即便是大小馬拉上雷洛那些探長,用不了兩三年,肯定會被英國佬和本地顯貴、豪門給盯上。
到時候大小馬要是敢死硬扛着,被人生吞活剝都不意外。
而且馬會可不會眼睜睜看着有人和自己搶顧客,小打小鬧的話,人家不見得會理會你。
可一旦對馬會造成了威脅,保管會極力打壓。
這也是未來賽狗賽事,為什麼只在澳門才舉辦起來的原因。
而且這賽事的股東,個個都是港澳兩地的巨商。
但對現在的大小馬來說,這生意的前景,一看就知道遠比字花檔有前提。
而且即便規模不大,賺的錢肯定也不少,甚至規模不大,反而最適合他們。
至於楚向前說的,在報紙上登報報道比賽結果,也讓兄弟倆明白,這對報社的業務,會有極大的提升。
楚向前也把這些想法,提前和大小馬說了。
兄弟倆不僅信了,還覺得他這人實在太講究了。
沒只給自己兄弟倆灌迷魂湯。
暗道那50萬和一棟物業花的確實值,難怪白飯魚這級別的大佬,都成天和楚向前待在一起。

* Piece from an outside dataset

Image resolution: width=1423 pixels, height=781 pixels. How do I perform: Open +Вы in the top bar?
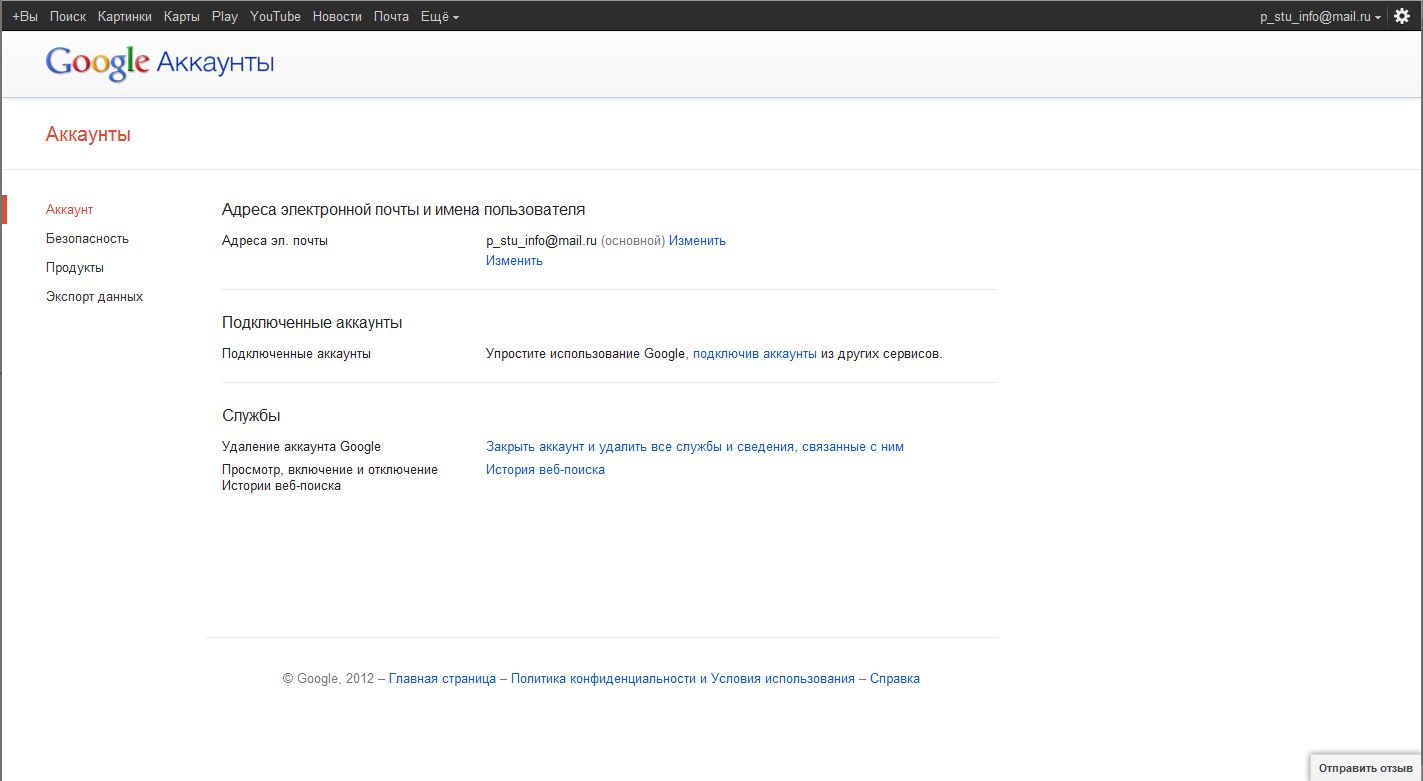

至於生意做大了後,會被打壓的事,大小馬雖然有些憂心,卻也沒怎麼放在心上。
大不了賽狗場只賽狗,押注之類的全在場外。
畢竟足球賽事也有場外投注,也沒見就因為這,而把球賽給停了。
散場後,目送楚向前和白飯魚離開,小馬這才對大哥說道,「大佬,還是你有眼光,昨天就打定主意和姓楚的打好關係。

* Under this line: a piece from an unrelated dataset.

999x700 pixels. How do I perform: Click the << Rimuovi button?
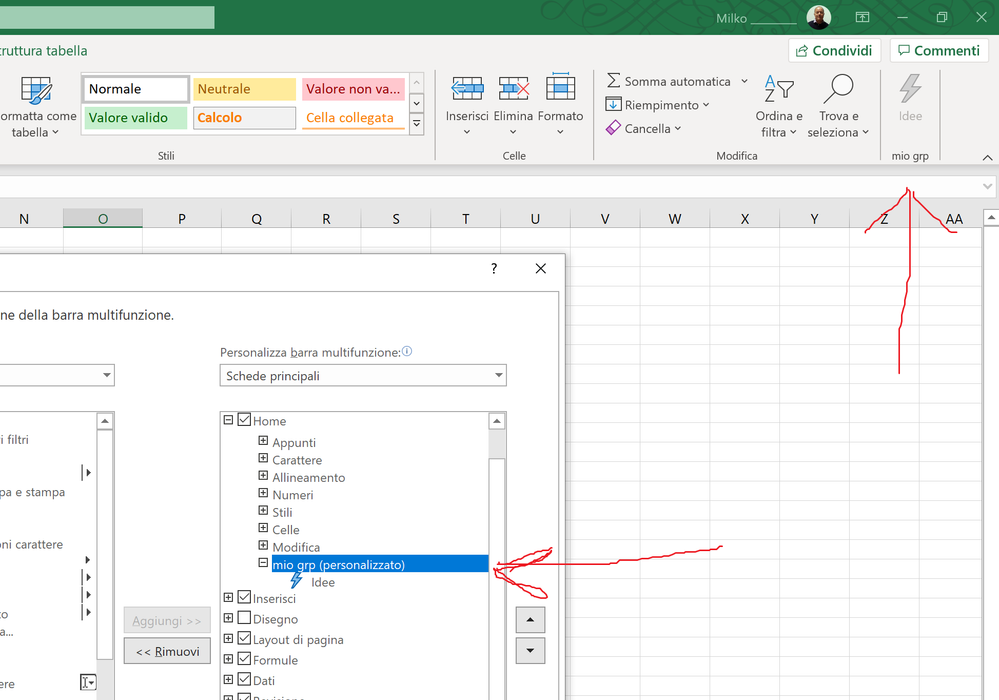[167, 651]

別說100萬了,光是把賽狗的名次,登報報道出來,我就肯出50萬。」
大馬點點頭,這麼一來,場外投注就更方便。
看的人越多,參與的人也會越多。
想到這,大馬嘆息一聲,「看來我們兄弟倆,真不是板報的料。明明幾張好牌就在手裏,卻不知道這是好牌。
更不知道如何打出去。」
小馬點點頭,今天楚向前給自己的震驚,讓自己明白,做生意是真需要天賦和腦子的。
——
楚向前開着車,聽着副駕駛位置上的白飯魚說着,「阿楚,你說我要不要和大小馬合作一次?」
楚向前直接搖頭,「你看着吧,賽狗的生意換成馬會來辦,那一切都有可能。
可換成大小馬起頭,想辦牌照,馬會那邊就不會答應。
到時候,肯定只能做成娛樂項目。
既然沒法在場內投注,這生意的規模大不了。
與其把心思放在這上面,你還如乾脆跑去澳門申請賽狗賽事。」
白飯魚一愣,「那你幹嘛不和大小馬說這事?」
楚向前聳聳肩,笑着說道,「阿叔,我就問你,賽狗這點子值不值100萬?」
白飯魚聽完就笑了起來,「值,當然值,只可惜明明是個能比肩賽馬會的生意,卻做不起來。光是想想就讓人肉疼。」
這話真不是胡扯,63年澳門賽狗賽事中斷多年,再次正式開跑後,很多普通人對這比賽的興趣,遠比賽馬強。
道理很簡單,賽馬太高大上了。
那是有錢人的玩具,而且還不是一般有錢人才玩的起的賽事。
賽狗才是普通人能接觸,能飼養和參與進去的比賽。
有十幾年裏,這賽事的關注度,一度超過賽馬。
可惜到底上線就擺在哪裏,馬會也不是吃素的,加上港島人慢慢有錢起來,反而開始瞧不上這比賽了。
不過在沒落之前,看看澳門賽狗舉辦公司的董事裏,姓何的好幾個,還有鯊魚彤就知道,這生意是真賺錢,影響力也非常大。